WORK TO COMPLETE =>
Copy out the listing below word for word, from the line with "Given: Click the 输入电子邮箱 field" up to and including the line with "Sort cameras 'по".

DATA EXTRACT =>
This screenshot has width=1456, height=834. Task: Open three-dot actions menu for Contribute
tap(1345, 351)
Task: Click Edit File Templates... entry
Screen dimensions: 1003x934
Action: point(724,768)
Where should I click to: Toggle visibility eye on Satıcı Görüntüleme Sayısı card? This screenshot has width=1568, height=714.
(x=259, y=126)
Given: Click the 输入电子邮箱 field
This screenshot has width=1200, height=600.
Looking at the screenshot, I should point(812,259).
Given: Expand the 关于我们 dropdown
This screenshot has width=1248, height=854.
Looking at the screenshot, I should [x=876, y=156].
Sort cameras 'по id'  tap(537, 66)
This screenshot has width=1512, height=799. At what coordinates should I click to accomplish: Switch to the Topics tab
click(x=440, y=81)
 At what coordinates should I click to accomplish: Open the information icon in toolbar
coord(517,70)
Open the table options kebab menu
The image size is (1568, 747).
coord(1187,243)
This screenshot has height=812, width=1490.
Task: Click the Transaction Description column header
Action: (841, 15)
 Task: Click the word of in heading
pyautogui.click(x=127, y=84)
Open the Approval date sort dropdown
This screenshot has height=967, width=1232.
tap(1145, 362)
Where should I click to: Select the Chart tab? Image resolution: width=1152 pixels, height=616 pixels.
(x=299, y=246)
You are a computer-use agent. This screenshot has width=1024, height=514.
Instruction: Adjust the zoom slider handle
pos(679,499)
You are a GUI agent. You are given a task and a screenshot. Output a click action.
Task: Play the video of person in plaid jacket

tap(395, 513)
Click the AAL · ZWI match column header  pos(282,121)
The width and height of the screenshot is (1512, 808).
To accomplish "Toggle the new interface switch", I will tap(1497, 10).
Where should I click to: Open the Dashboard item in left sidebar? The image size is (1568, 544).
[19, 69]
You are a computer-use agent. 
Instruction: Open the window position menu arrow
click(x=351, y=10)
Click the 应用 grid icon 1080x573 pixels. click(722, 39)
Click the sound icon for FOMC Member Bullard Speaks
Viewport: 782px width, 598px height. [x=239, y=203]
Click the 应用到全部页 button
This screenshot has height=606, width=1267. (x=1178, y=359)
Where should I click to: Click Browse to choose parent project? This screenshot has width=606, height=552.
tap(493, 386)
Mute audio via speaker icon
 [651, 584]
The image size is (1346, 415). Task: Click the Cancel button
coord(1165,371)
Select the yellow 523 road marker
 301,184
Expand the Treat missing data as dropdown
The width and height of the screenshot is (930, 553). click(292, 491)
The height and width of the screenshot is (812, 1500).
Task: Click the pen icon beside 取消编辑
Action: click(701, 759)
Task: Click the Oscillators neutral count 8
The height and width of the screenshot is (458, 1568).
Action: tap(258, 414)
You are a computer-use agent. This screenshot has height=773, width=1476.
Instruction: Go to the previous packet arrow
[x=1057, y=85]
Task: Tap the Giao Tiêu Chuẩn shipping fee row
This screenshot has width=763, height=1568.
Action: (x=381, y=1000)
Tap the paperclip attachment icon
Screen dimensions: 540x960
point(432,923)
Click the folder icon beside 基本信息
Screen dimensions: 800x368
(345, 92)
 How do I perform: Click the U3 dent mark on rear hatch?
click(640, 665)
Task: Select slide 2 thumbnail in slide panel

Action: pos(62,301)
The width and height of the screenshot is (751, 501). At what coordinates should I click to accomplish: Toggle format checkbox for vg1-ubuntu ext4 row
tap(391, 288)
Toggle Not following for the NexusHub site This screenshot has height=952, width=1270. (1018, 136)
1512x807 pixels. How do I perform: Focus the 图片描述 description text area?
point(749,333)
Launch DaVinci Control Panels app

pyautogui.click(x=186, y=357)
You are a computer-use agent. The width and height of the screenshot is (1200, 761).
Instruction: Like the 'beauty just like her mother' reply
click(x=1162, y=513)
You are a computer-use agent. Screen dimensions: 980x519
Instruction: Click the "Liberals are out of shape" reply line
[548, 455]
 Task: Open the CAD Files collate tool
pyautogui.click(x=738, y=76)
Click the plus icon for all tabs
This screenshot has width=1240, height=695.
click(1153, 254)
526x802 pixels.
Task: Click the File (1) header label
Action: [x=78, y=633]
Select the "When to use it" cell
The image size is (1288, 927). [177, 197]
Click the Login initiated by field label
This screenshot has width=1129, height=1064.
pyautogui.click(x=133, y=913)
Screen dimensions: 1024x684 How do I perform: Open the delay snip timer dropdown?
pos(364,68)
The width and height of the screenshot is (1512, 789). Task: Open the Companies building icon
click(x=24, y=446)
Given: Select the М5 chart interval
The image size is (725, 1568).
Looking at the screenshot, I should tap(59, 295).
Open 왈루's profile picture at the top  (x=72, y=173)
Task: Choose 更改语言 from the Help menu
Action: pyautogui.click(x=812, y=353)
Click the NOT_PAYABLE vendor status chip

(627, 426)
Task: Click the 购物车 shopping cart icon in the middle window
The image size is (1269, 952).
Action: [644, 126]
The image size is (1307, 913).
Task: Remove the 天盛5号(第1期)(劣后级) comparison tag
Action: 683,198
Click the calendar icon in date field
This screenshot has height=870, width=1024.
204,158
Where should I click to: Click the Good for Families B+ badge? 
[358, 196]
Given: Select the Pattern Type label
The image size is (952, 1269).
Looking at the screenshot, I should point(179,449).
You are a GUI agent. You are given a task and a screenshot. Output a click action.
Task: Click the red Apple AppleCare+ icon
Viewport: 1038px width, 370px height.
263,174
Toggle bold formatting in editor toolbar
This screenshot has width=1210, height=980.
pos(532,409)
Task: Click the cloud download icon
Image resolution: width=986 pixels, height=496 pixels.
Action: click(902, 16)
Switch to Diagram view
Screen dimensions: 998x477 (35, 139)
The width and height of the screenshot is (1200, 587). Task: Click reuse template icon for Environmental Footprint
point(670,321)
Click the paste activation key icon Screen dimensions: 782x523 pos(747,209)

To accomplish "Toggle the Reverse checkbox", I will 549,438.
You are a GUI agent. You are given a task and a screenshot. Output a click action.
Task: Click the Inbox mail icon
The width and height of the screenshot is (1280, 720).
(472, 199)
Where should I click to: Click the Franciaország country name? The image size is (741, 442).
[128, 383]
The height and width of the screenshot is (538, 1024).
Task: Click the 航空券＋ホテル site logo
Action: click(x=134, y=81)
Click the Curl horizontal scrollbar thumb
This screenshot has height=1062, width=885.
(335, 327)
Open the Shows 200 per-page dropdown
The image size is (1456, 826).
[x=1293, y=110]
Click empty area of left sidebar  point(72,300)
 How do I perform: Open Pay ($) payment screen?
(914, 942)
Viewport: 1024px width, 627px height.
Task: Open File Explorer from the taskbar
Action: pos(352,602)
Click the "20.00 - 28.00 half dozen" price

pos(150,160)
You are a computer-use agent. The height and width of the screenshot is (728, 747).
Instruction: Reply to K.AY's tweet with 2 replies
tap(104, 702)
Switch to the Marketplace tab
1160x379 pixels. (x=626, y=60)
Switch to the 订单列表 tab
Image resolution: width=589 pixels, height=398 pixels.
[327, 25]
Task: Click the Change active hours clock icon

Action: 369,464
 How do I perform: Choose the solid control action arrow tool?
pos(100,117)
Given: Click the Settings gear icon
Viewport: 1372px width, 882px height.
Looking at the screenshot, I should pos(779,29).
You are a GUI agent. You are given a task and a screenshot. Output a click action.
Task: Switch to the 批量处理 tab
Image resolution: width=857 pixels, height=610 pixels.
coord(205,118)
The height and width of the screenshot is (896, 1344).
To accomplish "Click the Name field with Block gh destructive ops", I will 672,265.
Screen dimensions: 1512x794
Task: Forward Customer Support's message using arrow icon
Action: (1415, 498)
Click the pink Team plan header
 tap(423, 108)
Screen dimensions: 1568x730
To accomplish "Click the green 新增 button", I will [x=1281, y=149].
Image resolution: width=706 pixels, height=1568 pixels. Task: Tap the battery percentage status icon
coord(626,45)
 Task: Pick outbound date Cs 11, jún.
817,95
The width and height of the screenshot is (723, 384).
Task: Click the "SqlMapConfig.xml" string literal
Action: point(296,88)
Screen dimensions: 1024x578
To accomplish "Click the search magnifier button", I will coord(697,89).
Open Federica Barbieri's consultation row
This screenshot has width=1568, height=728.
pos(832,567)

WRITTEN SOLUTION =>
Given: Click the 输入电子邮箱 field
This screenshot has width=1200, height=600.
Looking at the screenshot, I should point(812,259).
Given: Expand the 关于我们 dropdown
This screenshot has width=1248, height=854.
Looking at the screenshot, I should [x=876, y=156].
Sort cameras 'по id'  tap(537, 66)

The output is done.